**DATA FOR THE TASK:**

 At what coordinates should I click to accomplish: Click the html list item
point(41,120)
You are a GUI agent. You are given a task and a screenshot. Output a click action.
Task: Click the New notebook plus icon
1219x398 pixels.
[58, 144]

**THE PROBLEM:**
Your task is to set down all of the entries exactly as they appear.

**YOUR RESPONSE:**
 At what coordinates should I click to accomplish: Click the html list item
point(41,120)
You are a GUI agent. You are given a task and a screenshot. Output a click action.
Task: Click the New notebook plus icon
1219x398 pixels.
[58, 144]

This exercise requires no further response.